Hermione détourna le regard et fixa une peinture de nature morte sur le mur. "Non. Nous avons besoin des informations. Nous serions probablement tous morts maintenant s'il n'y avait pas eu Malefoy. Je veux juste—je veux savoir à quoi je dois donner la priorité pendant que je forme Padma pour me remplacer. Elle n'a pas deux ans comme moi, et il y a encore trop de soins de base qu'elle doit apprendre avant que je puisse lui enseigner les soins avancés des Arts Noirs. Et puis il y a les potions et le fourrage.
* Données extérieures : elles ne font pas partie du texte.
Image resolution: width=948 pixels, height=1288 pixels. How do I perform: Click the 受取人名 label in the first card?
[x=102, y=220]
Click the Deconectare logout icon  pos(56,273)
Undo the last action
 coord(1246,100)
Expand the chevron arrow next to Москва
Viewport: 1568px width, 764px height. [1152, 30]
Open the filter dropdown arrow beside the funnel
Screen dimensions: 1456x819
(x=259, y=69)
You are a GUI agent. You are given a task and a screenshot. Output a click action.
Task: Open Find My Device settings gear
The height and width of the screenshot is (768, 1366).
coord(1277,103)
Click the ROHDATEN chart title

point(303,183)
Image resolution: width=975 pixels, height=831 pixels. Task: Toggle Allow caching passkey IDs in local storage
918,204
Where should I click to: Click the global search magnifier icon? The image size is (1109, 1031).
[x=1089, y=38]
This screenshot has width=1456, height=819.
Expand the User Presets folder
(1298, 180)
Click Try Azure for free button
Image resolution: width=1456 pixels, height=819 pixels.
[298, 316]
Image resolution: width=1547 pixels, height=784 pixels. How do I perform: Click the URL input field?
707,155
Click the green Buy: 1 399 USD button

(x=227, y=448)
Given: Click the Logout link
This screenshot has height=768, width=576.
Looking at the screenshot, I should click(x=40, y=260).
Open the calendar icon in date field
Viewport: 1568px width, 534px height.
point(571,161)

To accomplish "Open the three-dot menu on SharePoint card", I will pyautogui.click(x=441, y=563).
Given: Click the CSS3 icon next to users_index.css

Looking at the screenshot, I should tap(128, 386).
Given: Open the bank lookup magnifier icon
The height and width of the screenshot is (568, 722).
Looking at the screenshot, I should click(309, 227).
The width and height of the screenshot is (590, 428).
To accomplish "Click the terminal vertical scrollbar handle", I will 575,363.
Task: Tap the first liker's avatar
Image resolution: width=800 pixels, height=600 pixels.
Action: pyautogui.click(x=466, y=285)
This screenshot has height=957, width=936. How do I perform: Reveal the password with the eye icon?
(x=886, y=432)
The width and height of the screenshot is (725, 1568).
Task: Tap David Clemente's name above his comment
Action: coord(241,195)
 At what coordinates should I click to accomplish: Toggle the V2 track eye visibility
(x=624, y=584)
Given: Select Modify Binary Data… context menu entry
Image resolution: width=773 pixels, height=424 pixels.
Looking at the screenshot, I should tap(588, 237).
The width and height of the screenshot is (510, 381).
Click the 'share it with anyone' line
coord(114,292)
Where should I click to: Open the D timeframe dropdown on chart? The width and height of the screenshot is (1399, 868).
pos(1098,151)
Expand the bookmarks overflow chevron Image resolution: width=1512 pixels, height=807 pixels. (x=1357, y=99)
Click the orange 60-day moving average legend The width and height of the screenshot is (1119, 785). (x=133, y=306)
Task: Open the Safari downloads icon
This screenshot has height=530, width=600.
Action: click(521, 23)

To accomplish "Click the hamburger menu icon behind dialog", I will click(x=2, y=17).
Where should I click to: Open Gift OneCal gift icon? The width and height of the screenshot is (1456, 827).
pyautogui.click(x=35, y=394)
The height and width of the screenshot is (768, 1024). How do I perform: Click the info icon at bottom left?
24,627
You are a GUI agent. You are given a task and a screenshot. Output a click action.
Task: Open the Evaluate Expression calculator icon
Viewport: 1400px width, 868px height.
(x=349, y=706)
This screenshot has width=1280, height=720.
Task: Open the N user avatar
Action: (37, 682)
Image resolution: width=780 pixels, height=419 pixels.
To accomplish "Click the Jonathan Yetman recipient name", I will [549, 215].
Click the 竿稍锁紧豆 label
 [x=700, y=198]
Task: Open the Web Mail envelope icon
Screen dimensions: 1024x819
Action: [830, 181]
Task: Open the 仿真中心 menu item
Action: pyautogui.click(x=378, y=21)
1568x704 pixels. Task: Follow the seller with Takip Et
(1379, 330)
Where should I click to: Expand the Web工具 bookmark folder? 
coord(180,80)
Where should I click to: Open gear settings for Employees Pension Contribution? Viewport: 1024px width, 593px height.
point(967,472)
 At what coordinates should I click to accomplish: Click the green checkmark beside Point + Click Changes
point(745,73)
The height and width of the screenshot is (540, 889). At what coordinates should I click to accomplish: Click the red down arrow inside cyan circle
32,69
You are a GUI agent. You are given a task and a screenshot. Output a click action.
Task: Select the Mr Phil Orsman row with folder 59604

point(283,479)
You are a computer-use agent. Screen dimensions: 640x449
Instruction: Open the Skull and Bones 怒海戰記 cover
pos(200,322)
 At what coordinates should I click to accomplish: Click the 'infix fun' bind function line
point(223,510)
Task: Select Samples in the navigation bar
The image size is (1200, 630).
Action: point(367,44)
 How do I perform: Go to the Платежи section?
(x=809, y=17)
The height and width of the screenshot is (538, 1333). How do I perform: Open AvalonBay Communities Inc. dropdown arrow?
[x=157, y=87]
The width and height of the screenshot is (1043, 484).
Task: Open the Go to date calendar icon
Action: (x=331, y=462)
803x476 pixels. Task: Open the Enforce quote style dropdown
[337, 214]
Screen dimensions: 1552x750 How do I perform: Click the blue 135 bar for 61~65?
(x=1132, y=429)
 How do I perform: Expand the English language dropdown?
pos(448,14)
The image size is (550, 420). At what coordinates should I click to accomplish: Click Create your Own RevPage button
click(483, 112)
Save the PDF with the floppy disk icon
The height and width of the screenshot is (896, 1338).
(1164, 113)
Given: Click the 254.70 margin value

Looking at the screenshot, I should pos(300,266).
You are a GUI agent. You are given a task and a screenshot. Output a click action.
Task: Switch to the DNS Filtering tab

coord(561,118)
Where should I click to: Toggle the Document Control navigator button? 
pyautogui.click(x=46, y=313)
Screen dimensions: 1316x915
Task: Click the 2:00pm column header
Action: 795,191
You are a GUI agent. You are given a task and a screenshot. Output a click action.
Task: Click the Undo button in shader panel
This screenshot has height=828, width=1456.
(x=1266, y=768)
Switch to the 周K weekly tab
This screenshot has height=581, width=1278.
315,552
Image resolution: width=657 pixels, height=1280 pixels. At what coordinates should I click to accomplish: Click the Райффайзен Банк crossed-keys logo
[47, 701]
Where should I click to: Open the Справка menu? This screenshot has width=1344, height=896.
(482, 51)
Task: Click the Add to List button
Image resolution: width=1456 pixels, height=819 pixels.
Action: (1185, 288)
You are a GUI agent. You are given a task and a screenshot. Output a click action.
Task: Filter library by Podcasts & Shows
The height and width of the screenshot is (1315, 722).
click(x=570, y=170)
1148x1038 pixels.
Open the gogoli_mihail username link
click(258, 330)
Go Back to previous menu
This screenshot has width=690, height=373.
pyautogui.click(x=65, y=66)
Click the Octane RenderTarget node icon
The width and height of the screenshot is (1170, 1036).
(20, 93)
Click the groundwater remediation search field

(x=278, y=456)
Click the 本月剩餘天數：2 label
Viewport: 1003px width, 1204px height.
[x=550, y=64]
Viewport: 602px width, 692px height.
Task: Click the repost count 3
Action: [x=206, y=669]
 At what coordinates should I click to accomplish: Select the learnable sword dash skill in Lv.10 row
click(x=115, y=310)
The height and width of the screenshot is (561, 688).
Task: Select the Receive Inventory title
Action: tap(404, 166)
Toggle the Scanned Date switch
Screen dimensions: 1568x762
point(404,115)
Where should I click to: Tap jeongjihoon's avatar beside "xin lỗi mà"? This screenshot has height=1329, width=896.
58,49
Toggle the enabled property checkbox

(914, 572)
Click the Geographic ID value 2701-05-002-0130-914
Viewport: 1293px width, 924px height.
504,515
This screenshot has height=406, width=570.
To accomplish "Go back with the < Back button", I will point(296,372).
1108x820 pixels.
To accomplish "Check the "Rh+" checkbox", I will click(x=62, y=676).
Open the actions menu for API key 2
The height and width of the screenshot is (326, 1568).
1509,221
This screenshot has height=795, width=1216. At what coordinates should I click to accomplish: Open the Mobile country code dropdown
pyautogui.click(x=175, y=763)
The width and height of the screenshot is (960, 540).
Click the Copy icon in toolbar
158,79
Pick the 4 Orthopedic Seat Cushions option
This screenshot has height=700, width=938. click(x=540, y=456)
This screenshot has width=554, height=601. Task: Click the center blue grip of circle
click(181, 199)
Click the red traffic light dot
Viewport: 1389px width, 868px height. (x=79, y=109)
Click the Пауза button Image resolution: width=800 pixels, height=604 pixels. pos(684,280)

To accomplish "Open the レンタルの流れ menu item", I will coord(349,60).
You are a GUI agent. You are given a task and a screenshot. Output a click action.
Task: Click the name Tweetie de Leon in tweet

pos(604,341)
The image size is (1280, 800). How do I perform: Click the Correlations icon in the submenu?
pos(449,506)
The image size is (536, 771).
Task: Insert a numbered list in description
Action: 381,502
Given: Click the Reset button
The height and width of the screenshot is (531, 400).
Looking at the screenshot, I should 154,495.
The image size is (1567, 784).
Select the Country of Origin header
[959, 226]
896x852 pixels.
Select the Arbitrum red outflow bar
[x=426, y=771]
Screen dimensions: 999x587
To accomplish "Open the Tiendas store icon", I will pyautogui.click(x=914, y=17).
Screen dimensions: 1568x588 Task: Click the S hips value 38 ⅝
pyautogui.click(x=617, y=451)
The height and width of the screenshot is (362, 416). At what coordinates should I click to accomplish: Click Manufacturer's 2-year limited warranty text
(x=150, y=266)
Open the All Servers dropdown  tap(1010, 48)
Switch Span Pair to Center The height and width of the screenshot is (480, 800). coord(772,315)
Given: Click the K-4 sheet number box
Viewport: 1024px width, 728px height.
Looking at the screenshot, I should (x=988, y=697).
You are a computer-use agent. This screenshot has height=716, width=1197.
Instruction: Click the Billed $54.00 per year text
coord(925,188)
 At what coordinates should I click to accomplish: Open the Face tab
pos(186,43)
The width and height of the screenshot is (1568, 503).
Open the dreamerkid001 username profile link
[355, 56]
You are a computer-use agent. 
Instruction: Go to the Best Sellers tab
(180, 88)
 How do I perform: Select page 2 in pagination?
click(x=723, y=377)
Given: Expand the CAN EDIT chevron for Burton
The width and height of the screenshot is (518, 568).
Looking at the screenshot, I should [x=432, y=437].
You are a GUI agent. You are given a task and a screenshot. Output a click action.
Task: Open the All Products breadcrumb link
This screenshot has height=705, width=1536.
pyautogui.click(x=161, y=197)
Je ne suis pas sûre—Elle n'est pas aussi motivée que je l'étais. Je sais qu'elle voulait rester sur le terrain avec Parvati. J'ai donc besoin de savoir ce que toi et Maugrey considérez comme les plus grandes priorités."

Kingsley resta silencieux pendant une minute.

"Je vais parler avec Alastor et regarder les rapports de l'hôpital. Je ferai peut-être une liste des domaines dans lesquels nous n'avons pas de redondance. J'aurai une réponse la semaine prochaine."

"Très bien," dit Hermione en hochant la tête. Sa voix semblait guindée et mécanique.

"Granger. Dis-moi, quelle est exactement la stratégie que tu essaies d'employer ?"

Elle regarda Kingsley et se sentit fatiguée.

"Il me veut. Il est obsessionnel et il me veut. Mais il sait ce que je fais. Je peux dire, à la façon dont il me regarde, qu'il sait. Je ne sais toujours pas quels sont ses objectifs à long terme. Il ne dit jamais rien qui le trahisse. Si je continue à l'attirer et qu'il s'avère que j'interfère avec son ambition première, il pourrait se résoudre à me tuer. Mais, s'il ne me tue pas—d'après Severus, les Malefoy ont tendance à être à la fois obsessionnels et possessifs. Je ne pense pas qu'il abandonnera l'Ordre à ce moment-là. La volonté semble essentielle, et il sait que la mienne est conditionnée par la survie de l'Ordre. "

Puis elle haussa les épaules. "Ou je pourrais me tromper et il se retournera contre l'Ordre, ce que craint Severus. Honnêtement, je ne sais pas. Ce n'est pas—je ne sais pas comment utiliser les gens comme ça."

Kingsley resta silencieux.

"S'il est de plus en plus obsédé par toi—C'est plus que ce à quoi je m'attendais," dit-il en jetant un coup d'œil à la table et en posant ses doigts sur le bord et en tapotant pensivement.

Hermione avait l'impression qu'elle devrait avoir une sorte de réaction à ces mots ; de l'offense ou de la satisfaction ou-quelque chose. Mais elle ne ressentit rien. C'était comme si son cœur se compactait lentement à l'intérieur de sa poitrine, devenant plus petit et plus dur jour après jour.

"Je ne suis pas—," commença-t-elle avant de s'interrompre et de presser ses lèvres l'une contre l'autre. Elle tourna légèrement la tête alors qu'elle sentait la tension dans son cou commencer à irradier le long de ses épaules. "Je ne lui mens pas, Kingsley. Je ne suis pas hypocrite. La connexion émotionnelle entre nous est réelle."

Les doigts de Kingsley s'arrêtèrent et il l'étudia avec des yeux légèrement bridés. "J'espère que tu ne te compromets pas avec lui, Granger. L'Ordre dépend de toi pour rester en mission."

Hermione hocha la tête avec raideur. "Ma loyauté ira toujours à l'Ordre en premier."

L'expression de Kingsley ne s'apaisa pas. "Harry—tu sais que je ne peux l'éloigner des pires combats que si je sais lesquels."

Hermione tressaillit. "Je sais. Je fais tout ce que je peux, Kingsley. Je fais vraiment, vraiment de mon mieux. Je ne—je ne ferais jamais rien qui puisse mettre Harry en danger."

"Continue alors," dit Kingsley en se retournant vers la carte sur le mur.

Hermione fixa son dos pendant plusieurs instants avant de se tourner et de poser sa main sur la poignée de la porte ; en la saisissant, elle rit doucement.

"Tu veux dire autre chose, Granger ?" La voix de Kingsley avait une légère pointe.

Hermione jeta un coup d'œil par-dessus son épaule. Il lui tournait toujours le dos.

"Je viens de réaliser," dit-elle à voix basse, "Si je réussis, tu m'utiliseras pour contrôler Malefoy de la même façon que tu es capable d'utiliser Harry pour me contrôler. Ça—ça me fait presque de la peine pour lui."

Kingsley resta silencieux pendant un moment. "Eh bien, il le méritera bien plus que toi."